_PROVIDED PASSAGE_.
Custom model: AgentCore Memory supports custom model selection for memory extraction, consolidation, and reflection operations. This flexibility helps developers balance accuracy and latency based on their specific requirements. You can define them using APIs when you create the _memory_resource_ as a strategy override or through the Amazon Bedrock AgentCore console (as shown in the following screenshot).
Namespaces: Namespaces provide a hierarchical organization for episodes and reflections, enabling access to your agent’s experiences at different levels of granularity and providing a seamless natural logical grouping. For instance, to design a namespace for a travel application, episodes could be stored under travel_booking/users/userABC/episodes and reflections could reside at travel_booking/users/userABC. Note that the namespace for reflections must be a sub-path of the namespace for episodes.

Performance evaluation

We evaluated Amazon Bedrock AgentCore episodic memory on real-world goal completion benchmarks from the retail and airline domain (sampled from τ2-bench). These benchmarks contain tasks that mirror actual customer service scenarios where agents need to help users achieve specific goals.

We compared three different setups in our experiments:

For the baseline, we ran the agent (built with Anthropic’s Claude 3.7) without interacting with the memory component.
For memory-augmented agents, we explored two methods of using memories:
1. In-context learning examples – The first method uses extracted episodes as in-context learning examples. Specifically, we constructed a tool named retrieve_exemplars (tool definition in appendix) that agents can use by issuing a query (for example, “how to get refund?”) to get step-by-step instructions from the episodes repository. When agents face similar problems, the retrieved episodes will be added into the context to guide the agent to take the next action.
2. Reflection-as-guidance – The second method we explored is reflection-as-guidance. Specifically, we construct a tool named retrieve_reflections (tool definition in appendix) that agents can use to access broader insights from past experiences. Similar to retrieve_exemplars, the agent can generate a query to retrieve reflections as context, gaining insights to make informed decisions about strategy and approach rather than specific step-by-step actions.

We used the following evaluation methodology:

The baseline agent first processes a set of historical customer interactions, which become the source for memory extraction.
The agent then receives new user queries from τ2-bench.
Each query is attempted four times in parallel.

_DATA FOR REVIEW_.

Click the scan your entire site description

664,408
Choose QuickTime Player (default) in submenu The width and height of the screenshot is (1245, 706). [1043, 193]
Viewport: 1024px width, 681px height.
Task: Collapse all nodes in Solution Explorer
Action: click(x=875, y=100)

_BRIEF_.
Translate this sentence from the passage on AgentCore episodic memory into Spanish: "These benchmarks contain tasks that mirror actual customer service scenarios where agents need to help users achieve specific goals." The listing has no role in this work.

_EXPECTED OUTPUT_.
Estos benchmarks contienen tareas que reflejan escenarios reales de atención al cliente en los que los agentes necesitan ayudar a los usuarios a lograr objetivos específicos.